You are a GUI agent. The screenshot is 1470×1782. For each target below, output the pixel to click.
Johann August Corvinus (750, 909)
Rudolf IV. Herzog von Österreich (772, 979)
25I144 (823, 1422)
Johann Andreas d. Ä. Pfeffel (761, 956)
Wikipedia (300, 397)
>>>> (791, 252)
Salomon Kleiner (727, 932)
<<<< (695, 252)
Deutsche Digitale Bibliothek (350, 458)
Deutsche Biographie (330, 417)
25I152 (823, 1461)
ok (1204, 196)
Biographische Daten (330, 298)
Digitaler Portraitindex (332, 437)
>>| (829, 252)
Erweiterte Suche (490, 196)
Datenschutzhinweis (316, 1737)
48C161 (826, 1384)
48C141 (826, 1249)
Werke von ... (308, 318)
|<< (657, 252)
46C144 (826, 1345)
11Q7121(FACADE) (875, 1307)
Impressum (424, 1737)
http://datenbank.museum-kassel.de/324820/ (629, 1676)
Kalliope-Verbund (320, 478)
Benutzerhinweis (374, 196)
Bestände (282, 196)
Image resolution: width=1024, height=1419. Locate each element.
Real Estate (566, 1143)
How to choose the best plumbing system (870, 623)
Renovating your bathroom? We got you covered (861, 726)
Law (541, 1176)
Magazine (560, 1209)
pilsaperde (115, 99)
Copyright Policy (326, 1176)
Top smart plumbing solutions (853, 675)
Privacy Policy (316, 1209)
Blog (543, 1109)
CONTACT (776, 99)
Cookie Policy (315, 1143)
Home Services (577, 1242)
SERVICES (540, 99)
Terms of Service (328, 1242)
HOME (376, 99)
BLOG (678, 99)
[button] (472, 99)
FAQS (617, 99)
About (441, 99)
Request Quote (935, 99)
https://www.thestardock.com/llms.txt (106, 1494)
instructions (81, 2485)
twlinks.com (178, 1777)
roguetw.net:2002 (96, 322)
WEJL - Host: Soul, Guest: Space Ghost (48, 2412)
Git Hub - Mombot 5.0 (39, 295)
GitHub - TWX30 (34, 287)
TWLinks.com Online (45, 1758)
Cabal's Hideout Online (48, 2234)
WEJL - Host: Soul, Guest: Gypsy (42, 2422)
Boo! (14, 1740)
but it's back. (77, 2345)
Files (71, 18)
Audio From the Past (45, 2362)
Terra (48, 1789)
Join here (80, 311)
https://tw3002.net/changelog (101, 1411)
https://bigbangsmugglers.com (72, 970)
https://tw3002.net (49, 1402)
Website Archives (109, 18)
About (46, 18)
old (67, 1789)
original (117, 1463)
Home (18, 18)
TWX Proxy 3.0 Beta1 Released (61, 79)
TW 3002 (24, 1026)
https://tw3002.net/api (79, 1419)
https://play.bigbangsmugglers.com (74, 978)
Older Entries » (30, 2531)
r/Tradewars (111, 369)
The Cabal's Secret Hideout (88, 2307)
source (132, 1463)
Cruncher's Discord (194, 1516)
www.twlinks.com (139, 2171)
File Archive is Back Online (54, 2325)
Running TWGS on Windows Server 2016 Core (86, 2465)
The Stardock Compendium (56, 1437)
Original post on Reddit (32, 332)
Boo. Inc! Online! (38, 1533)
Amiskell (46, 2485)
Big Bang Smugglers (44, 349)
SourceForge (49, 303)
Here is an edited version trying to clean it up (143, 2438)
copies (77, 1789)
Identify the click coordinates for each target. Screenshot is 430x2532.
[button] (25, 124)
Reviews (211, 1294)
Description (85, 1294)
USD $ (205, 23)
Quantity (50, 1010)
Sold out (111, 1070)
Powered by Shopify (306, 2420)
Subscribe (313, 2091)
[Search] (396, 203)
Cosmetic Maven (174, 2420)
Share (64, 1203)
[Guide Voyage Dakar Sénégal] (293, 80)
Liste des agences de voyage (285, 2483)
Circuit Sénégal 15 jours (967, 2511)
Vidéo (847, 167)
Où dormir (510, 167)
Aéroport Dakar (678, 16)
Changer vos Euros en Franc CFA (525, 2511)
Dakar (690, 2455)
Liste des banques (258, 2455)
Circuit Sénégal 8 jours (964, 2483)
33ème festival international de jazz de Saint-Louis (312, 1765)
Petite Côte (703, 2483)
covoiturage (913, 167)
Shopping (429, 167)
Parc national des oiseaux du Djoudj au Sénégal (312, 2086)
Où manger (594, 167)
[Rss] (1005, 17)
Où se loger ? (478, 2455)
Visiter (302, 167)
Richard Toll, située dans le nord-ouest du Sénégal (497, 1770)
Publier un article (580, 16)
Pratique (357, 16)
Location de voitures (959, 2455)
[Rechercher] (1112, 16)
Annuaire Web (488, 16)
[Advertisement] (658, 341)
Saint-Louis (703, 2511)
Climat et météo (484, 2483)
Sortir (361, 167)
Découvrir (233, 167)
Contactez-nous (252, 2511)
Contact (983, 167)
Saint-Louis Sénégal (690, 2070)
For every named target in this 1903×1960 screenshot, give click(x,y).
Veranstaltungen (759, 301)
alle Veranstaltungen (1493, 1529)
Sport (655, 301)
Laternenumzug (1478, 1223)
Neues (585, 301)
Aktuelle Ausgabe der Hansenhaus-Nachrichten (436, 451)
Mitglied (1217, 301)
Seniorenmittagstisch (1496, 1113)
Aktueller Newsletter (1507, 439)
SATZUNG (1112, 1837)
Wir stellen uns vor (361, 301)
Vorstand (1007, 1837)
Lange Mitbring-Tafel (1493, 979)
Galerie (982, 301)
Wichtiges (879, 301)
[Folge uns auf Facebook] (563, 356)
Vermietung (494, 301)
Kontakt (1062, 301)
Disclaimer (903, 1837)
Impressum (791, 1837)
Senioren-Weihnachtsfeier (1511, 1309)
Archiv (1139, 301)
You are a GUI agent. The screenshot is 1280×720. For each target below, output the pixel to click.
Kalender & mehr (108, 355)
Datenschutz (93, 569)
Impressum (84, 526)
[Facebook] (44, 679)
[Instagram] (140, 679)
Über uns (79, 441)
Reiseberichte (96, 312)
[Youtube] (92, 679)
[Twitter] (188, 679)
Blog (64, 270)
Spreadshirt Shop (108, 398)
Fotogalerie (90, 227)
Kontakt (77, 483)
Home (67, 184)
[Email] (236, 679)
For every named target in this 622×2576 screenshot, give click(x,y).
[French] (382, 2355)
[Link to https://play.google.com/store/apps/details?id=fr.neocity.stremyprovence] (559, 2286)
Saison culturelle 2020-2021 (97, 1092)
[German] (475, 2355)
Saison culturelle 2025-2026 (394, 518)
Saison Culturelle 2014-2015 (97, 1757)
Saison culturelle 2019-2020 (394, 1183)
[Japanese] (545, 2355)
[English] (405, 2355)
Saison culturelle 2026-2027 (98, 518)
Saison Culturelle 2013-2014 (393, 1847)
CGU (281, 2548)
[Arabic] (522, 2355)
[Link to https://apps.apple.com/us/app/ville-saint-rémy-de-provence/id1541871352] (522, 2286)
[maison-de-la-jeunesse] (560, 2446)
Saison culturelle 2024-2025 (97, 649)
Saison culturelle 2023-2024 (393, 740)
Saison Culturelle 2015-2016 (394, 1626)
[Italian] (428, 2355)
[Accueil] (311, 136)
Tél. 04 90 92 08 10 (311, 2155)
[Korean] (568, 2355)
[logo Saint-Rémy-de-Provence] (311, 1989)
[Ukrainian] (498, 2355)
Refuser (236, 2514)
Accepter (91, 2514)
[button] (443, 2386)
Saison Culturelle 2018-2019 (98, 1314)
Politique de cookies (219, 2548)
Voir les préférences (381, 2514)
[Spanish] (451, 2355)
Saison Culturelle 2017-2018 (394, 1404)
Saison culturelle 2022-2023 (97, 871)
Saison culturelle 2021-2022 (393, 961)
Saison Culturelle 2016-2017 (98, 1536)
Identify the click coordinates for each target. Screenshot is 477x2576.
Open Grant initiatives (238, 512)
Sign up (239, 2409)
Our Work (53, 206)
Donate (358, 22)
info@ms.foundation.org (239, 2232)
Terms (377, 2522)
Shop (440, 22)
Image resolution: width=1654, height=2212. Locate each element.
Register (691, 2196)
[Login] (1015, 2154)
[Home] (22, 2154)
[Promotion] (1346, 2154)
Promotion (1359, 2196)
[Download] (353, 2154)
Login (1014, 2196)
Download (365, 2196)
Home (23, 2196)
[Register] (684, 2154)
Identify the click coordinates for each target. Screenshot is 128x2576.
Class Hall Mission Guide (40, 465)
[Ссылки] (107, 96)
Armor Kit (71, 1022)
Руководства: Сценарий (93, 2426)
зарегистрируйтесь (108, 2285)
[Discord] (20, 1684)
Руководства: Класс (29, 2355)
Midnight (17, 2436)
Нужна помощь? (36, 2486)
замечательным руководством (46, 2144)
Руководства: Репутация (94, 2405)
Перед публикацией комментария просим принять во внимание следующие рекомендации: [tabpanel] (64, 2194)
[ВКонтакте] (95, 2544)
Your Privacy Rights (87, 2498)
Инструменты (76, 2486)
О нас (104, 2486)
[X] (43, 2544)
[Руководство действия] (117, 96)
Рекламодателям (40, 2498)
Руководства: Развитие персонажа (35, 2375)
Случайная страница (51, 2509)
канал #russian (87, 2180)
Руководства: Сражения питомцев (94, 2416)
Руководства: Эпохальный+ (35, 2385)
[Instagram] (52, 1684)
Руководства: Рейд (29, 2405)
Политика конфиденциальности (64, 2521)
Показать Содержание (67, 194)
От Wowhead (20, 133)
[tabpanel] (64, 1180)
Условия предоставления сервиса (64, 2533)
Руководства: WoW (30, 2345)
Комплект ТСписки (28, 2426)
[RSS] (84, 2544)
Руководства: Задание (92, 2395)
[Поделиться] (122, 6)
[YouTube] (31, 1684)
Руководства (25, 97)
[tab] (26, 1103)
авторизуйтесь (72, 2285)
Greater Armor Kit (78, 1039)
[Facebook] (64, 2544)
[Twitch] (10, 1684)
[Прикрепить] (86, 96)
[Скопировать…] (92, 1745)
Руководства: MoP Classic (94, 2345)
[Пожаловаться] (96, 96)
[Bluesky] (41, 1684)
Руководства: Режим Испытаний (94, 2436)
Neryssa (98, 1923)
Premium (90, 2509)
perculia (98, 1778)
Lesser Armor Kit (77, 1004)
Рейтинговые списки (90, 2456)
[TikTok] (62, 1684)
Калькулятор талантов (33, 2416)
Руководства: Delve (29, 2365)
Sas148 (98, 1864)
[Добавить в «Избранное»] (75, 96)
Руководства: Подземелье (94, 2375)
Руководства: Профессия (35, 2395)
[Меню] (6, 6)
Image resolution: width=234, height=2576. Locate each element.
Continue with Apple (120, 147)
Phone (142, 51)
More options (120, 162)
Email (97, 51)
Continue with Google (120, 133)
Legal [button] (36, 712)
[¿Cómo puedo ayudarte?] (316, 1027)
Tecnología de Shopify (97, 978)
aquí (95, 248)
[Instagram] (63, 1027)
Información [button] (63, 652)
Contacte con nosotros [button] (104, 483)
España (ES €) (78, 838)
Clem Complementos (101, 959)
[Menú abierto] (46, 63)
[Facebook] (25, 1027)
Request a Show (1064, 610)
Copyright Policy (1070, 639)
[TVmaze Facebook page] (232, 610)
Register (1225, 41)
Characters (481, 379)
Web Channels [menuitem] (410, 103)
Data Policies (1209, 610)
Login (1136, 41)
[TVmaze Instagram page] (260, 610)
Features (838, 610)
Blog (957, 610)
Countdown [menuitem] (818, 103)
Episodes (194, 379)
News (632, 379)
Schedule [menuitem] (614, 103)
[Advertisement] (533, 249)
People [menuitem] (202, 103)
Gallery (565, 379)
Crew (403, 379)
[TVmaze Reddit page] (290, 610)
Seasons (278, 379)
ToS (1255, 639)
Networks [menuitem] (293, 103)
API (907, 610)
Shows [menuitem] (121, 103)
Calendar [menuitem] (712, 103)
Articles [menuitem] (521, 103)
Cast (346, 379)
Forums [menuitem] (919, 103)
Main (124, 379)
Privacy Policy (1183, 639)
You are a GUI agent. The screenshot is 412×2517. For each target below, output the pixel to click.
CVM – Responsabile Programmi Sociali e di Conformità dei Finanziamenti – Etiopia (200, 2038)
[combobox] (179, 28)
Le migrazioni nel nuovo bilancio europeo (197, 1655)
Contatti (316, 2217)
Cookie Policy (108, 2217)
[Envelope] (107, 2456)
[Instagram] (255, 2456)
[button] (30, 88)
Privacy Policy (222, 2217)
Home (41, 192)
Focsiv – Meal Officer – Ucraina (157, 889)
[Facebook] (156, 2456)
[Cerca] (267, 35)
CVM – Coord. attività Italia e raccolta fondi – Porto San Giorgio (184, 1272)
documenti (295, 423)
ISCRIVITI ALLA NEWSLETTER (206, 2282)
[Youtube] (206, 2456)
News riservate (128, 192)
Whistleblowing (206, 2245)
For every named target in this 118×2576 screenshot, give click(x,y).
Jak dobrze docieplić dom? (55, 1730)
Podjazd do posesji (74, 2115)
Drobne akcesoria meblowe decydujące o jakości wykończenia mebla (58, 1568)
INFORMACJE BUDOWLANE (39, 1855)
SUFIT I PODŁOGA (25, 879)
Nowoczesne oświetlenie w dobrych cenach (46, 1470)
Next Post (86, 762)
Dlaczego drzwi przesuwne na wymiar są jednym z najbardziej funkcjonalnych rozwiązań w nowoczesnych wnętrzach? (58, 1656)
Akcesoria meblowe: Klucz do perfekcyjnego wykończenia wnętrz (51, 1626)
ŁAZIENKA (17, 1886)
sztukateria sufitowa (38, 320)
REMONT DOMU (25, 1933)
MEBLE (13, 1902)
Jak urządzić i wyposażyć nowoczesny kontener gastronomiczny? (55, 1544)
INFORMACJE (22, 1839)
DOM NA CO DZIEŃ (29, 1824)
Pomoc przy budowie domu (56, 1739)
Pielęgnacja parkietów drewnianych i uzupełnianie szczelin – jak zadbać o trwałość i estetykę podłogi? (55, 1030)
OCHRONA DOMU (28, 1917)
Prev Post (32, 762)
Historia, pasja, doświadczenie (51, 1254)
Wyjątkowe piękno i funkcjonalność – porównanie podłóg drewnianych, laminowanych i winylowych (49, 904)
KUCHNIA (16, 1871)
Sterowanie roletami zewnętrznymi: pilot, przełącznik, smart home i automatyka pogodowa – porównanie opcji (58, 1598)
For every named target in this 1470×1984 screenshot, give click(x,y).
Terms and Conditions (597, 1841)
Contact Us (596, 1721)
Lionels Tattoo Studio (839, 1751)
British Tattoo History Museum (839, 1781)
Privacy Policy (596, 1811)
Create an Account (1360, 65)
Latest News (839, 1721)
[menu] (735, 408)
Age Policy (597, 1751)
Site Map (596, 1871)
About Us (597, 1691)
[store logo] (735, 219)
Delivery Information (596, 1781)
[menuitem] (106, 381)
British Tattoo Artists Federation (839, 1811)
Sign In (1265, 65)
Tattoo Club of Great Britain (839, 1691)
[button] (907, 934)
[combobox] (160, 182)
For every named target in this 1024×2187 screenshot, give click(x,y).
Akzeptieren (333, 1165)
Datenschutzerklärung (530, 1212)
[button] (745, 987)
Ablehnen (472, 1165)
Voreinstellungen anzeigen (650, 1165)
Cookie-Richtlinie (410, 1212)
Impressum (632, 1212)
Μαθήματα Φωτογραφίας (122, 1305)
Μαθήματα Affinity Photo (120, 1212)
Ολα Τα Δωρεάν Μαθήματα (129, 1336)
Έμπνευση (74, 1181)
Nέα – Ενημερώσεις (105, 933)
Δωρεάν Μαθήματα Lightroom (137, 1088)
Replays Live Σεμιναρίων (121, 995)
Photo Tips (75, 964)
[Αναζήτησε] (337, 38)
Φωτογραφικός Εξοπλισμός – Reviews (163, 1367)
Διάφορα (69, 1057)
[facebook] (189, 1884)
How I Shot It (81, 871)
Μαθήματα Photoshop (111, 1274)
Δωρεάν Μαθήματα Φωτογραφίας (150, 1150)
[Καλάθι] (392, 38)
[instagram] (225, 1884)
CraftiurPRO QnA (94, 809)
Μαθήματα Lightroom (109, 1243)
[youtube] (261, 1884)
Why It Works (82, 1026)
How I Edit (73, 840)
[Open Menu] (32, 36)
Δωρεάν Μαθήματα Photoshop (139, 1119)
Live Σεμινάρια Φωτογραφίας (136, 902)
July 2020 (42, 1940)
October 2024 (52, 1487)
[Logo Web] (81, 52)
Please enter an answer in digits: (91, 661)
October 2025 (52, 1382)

Task:
Going back over the entries above, copy word for word every line from the one that has "WEJL - Host: Soul, Guest: Gypsy (42, 2422)" on through the one that has "Boo. Inc! Online! (38, 1533)".

Answer space:
WEJL - Host: Soul, Guest: Gypsy (42, 2422)
Boo! (14, 1740)
but it's back. (77, 2345)
Files (71, 18)
Audio From the Past (45, 2362)
Terra (48, 1789)
Join here (80, 311)
https://tw3002.net/changelog (101, 1411)
https://bigbangsmugglers.com (72, 970)
https://tw3002.net (49, 1402)
Website Archives (109, 18)
About (46, 18)
old (67, 1789)
original (117, 1463)
Home (18, 18)
TWX Proxy 3.0 Beta1 Released (61, 79)
TW 3002 (24, 1026)
https://tw3002.net/api (79, 1419)
https://play.bigbangsmugglers.com (74, 978)
Older Entries » (30, 2531)
r/Tradewars (111, 369)
The Cabal's Secret Hideout (88, 2307)
source (132, 1463)
Cruncher's Discord (194, 1516)
www.twlinks.com (139, 2171)
File Archive is Back Online (54, 2325)
Running TWGS on Windows Server 2016 Core (86, 2465)
The Stardock Compendium (56, 1437)
Original post on Reddit (32, 332)
Boo. Inc! Online! (38, 1533)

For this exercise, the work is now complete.